Figure 4: Pulls with weights more than 100% of personal bests on Olympic Lifts are an important part of the training program for experienced weightlifters
The really important principle is that proper attention and effort should be paid to training over the whole of the intensity spectrum. By proper attention, it is meant that the quantity, proportion and frequency of training done at the various intensities from 60-125% must be closely managed. By proper effort, it is meant that athletes need to know and understand the purpose of training at all of the intensity spectrum so that they will be consistent in their application of effort.
So often, athletes fall into a number of traps:
Trap 1: “Lighter intensities are just warm-ups!” It is common to see athletes perform lighter intensities very poorly in terms of technique and speed as if these sets do not matter. They absolutely do!
Trap 2: “Power snatches are just an exercise you do when you give full snatch a rest!” No, power snatches are a critically important exercise that enables the athlete to really focus on speed, power and technique of the pull. The exercise is also saving of knee soreness for those who are sufferers. Improving the snatch really requires the athlete to really get a move on with the power snatch. New personal bests in the power snatch are an indicator that improvement in the snatch may be in the pipeline.
Trap 3: “Pulls are not that important, 5-6 sets should be enough!” Since pulls (all variations) should in total be about 20% of all training, an athlete should be performing a minimum of 8 sets in a session (intermediate experience) and 10-12 sets (advanced athletes). There is no rule that says an athlete cannot perform two variations of pulls in a single session.
Trap 4: “I like to train on the snatch more than the clean & jerk (because the clean & jerk is too hard)!” You have to be good at both lifts, its completely unavoidable. It is common to see lifters spending 30-35% of their entire session on the full Snatch, and more in some cases. Such a strategy tends to cause the lifter to “plateau” and if they are in a habit of lifting to maximum on a regular basis, with frequent failures, then they may even go backwards. The problem for many lifters is that too much time is spent in the 85-95% part of the intensity spectrum results in damage done to confidence and technique and a failure to take opportunities to develop speed, power and strength.

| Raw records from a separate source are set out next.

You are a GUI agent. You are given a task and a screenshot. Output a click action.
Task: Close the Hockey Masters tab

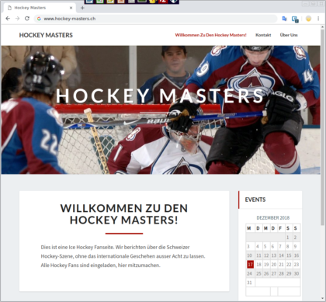pos(71,8)
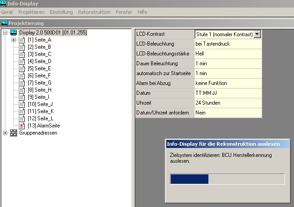Screen dimensions: 294x207
Task: Click the Projektierung window title icon
Action: [4, 23]
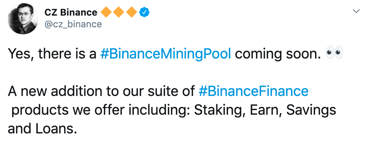368x142 pixels.
Task: Click the first orange diamond emoji
Action: tap(106, 12)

Trap 5: “I don’t bother much with snatch balance or snatch squats (overhead squats)!” This is a very common error. It is critically important to develop a stable and CONFIDENT receiving position. Take a good look at experienced elite-level athletes and notice that they all have excellent receiving positions. No-one is going to have any confidence moving under a heavy bar if they have inadequate strength overhead and a poor receiving position.

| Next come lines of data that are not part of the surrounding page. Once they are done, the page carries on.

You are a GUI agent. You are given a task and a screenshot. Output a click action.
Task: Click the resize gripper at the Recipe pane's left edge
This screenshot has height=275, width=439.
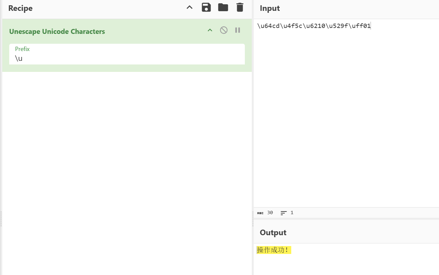[1, 219]
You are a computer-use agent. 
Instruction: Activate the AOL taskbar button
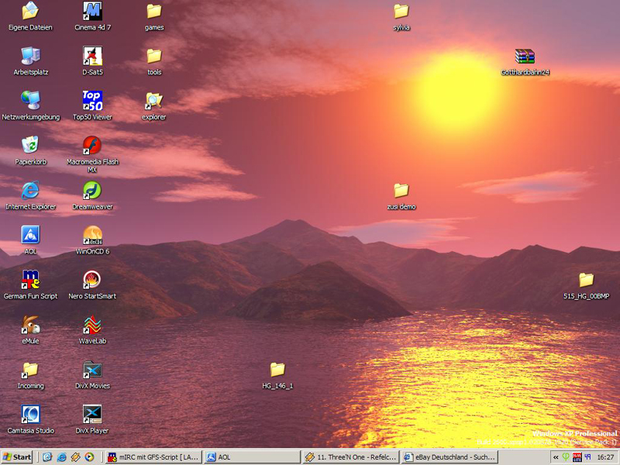250,457
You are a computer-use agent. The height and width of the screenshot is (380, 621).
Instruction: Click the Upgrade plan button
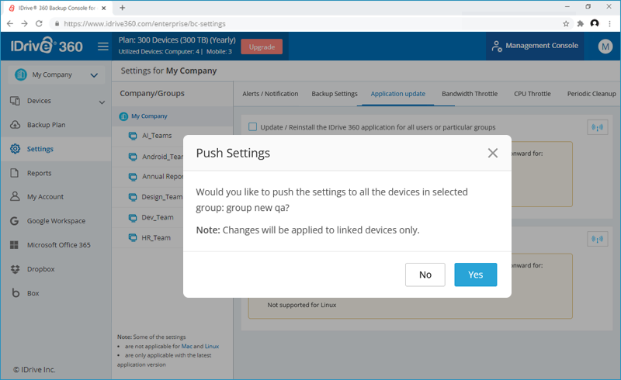tap(262, 47)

Apart from the need for constant attention to technical perfection in all movements, Weightlifting is obviously a sport where the accumulation of great strength and power over time is completely important. To this end, the weightlifter must spend much effort and time developing “the pull” by using to best advantage the whole intensity spectrum from 60-125%. The Weightlifter should endeavour to realise that all lifts in this intensity spectrum play an important role in developing the expert performer. Great attention should be paid to correct body positions and movement irrespective of the exercise and the intensity.